===== SOURCE DATA =====
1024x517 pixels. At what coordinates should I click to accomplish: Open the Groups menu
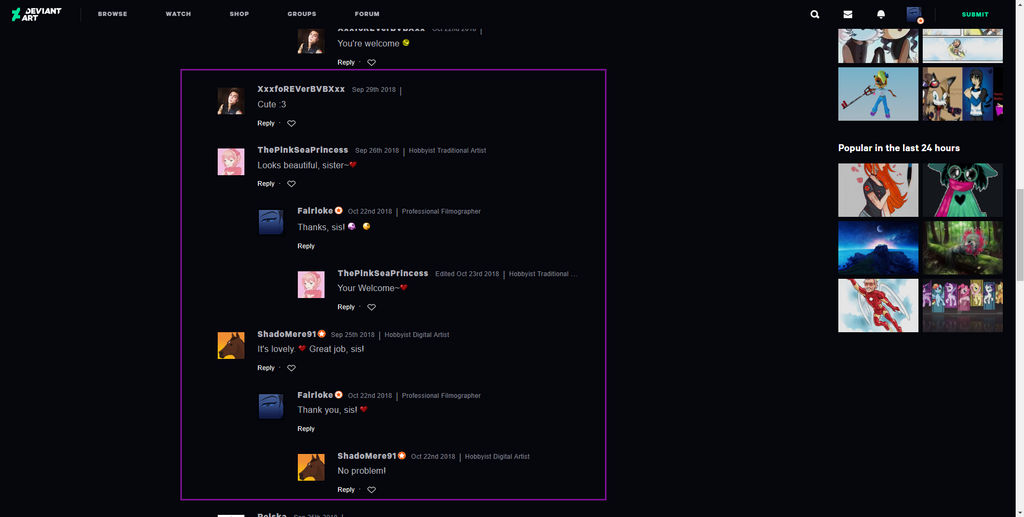coord(302,14)
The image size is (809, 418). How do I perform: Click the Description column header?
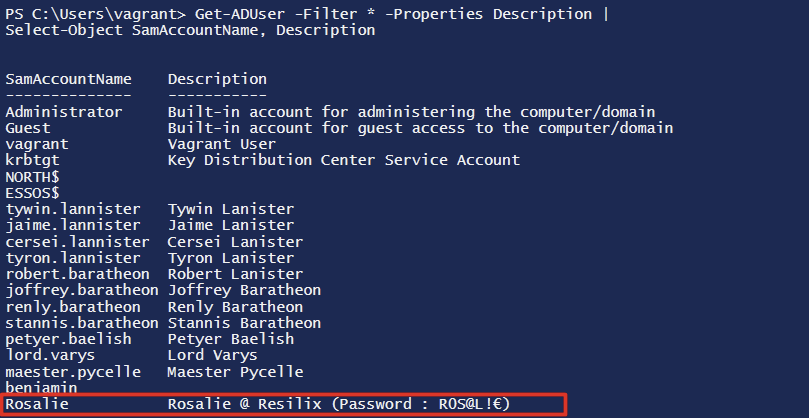(217, 79)
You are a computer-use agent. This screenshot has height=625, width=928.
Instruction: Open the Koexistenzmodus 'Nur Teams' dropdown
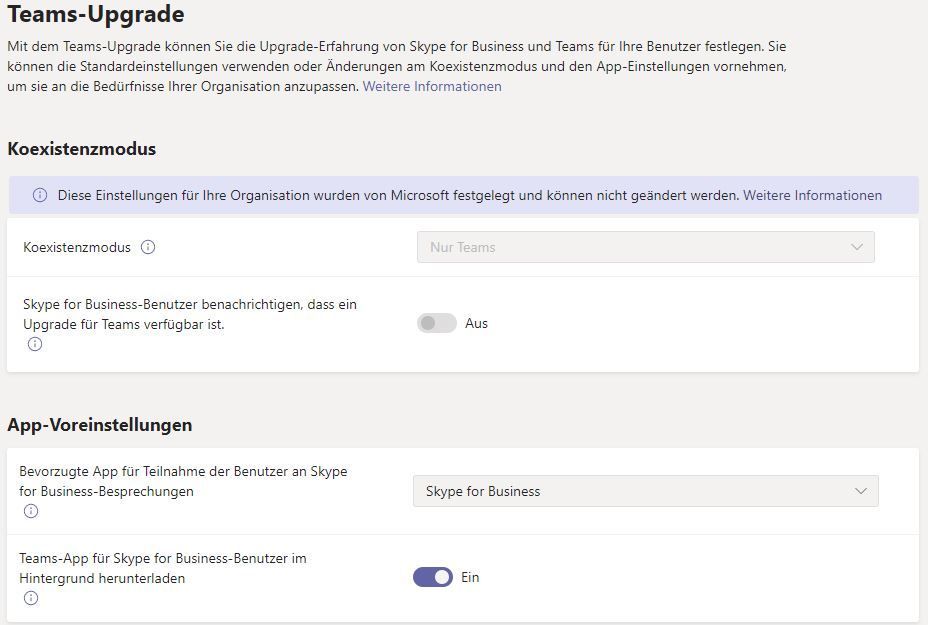coord(645,247)
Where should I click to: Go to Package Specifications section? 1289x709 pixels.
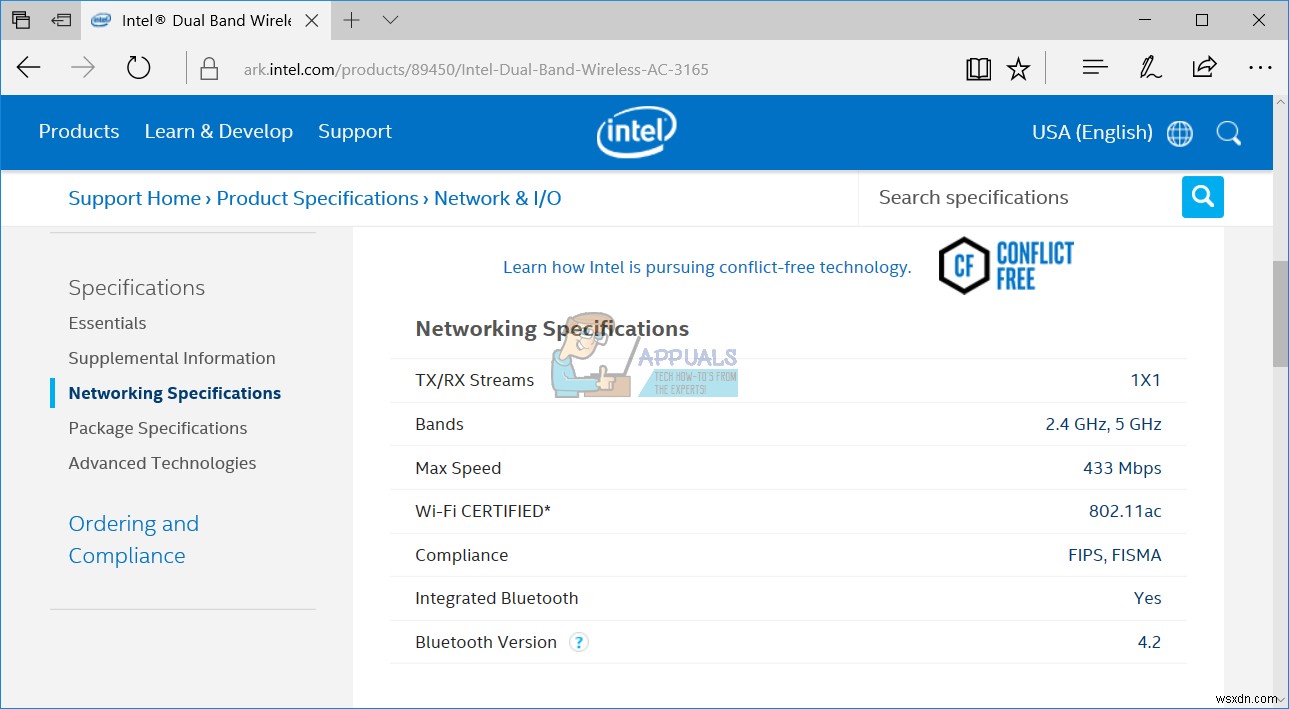coord(158,428)
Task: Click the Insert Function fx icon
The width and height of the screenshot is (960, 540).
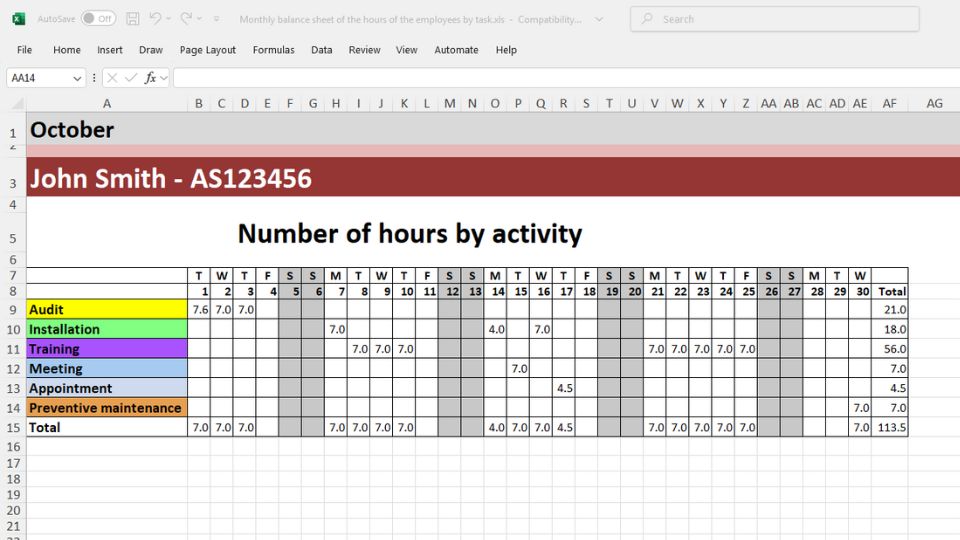Action: 151,78
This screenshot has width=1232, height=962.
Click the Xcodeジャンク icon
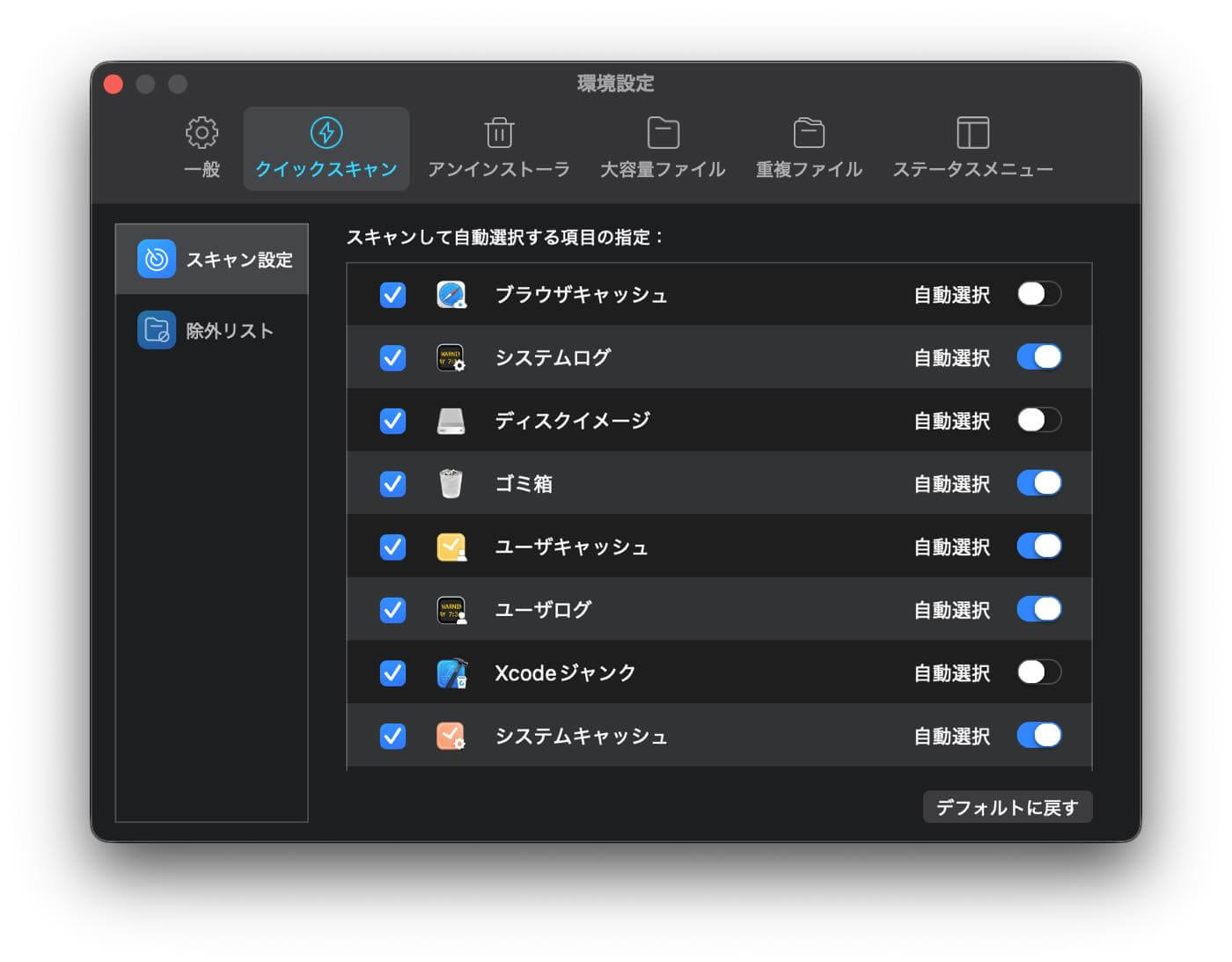pyautogui.click(x=451, y=672)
=====
* [REQUIREMENT]: Copy every line that includes the string "This" from the material above.

* [RESPONSE BOX]:
You are a computer-use agent. This screenshot has height=625, width=928.
This screenshot has width=1232, height=962.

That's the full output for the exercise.